The evening started on a more formal note with our AGM, and a summary of the highlights of our NSW Bailliage over the last year. This was followed by a tour of the stunning roof top pool and lounge of the InterContinental Sydney Double Bay. From the roof top pool deck we could observe the set up of the pre-dinner cocktails in the center courtyard of the hotel below.
As the hotel’s General Manager Mr. Bruno Fallegger guided us from the pool to the courtyard, kitchen brigade and the hotel service staff warmly greeted us. A temporary kitchen was set up to produce the unique canapés, which were beautifully paired with NV Perrier Jouetchampagne and gin inspired cocktails. The most outstanding canapé was a raw egg yolk infused with warm truffle cream.
The dinner was arranged in the newly renovated dinning room of the hotel. In keeping with the new and contemporary surrounding we were treated to a most innovative dinner aptly headed ‘Transformation’.
The first course was Smokey Bay Oyster with yellow peach and shallots vinaigrette. The oyster was presented in an edible shell made of coconut fat and very cleverly disguised on a bed oyster shells.

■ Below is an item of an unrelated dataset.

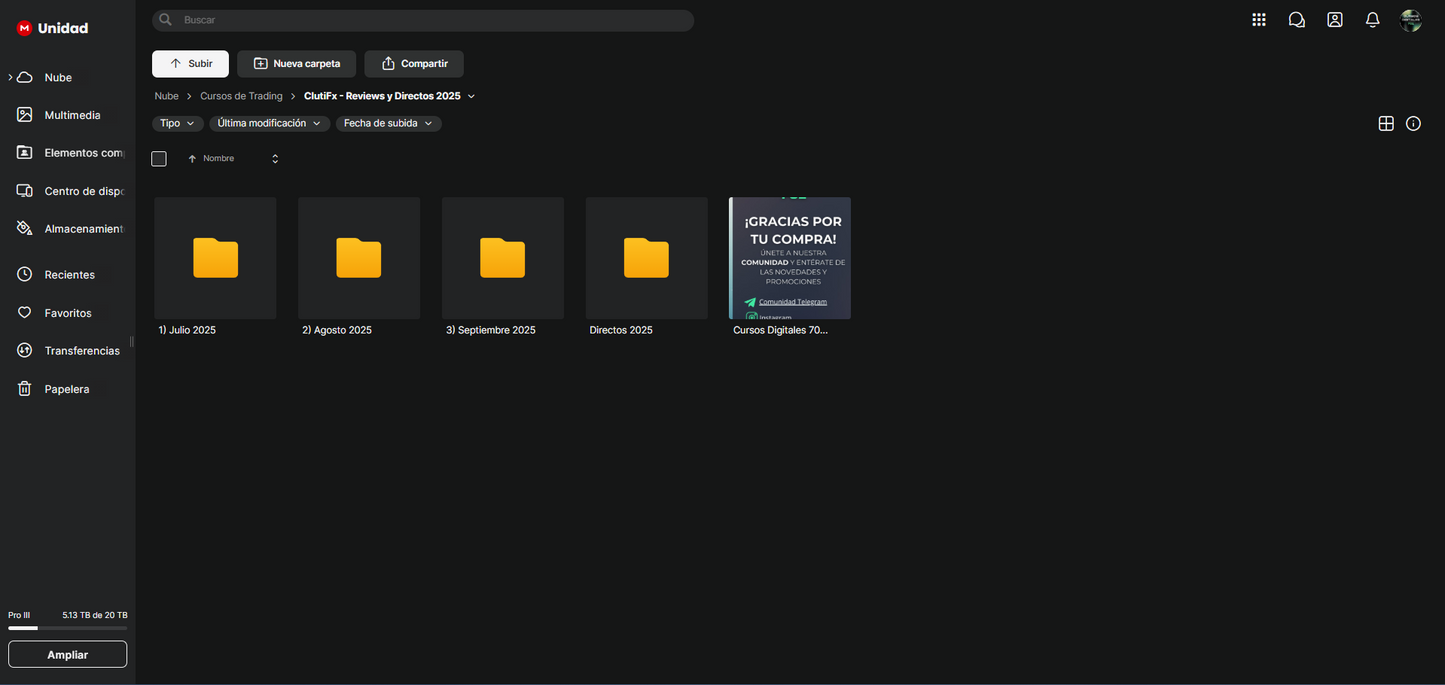Open the Tipo filter dropdown
The height and width of the screenshot is (685, 1445).
click(177, 124)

The extraordinary technical skill of Julien Pouteau, Executive Chef and his team was highlighted. The course was paired with Wolf Blass White Label Chardonnay, Piccadilly Valley 2013.
The second course was Smoked Quail Terrine on a brioche base. The terrine was smooth and full of flavour, which confirmed the classical skills of the culinary team.
The fish course was a fillet of John Dory accompanied with a flourless celery gnocci and pines mushroom. This inventive course was expertly matched with Wolf Blass Gold Label Sauvignon Blanc, Adelaide Hills 2014.
Our main course was Coil Roasted Suckling Pig with sugarplum and quince. This was a most succulent cut,
The grand finale was the dessert mysteriously named ‘Autumn Garden’. Our dessert was presented in a flowerpot where the wait staff poured liquid into the flowerpot. The interior of the pot soon transformed into a ‘growing garden’ where miniature candied vegetables started to rise from the Manjari chocolate soil. It was amazing to watch and eat. This was masterly paired with a mandarin sorbet and the dessert was superbly matched with Wolf Blass Gold Label Botrytis Semillon, Barossa Valley 2011.
In summary our Diner Maison event at InterContinental Sydney Double Bay was truly ‘transformational’, where the professional team provided an exceptional gastronomic and dining experience expected of La Chaine des Rotisseurs members. It was a perfect commencement to the year for the NSW Bailliage of the Chaine des Rotisseurs.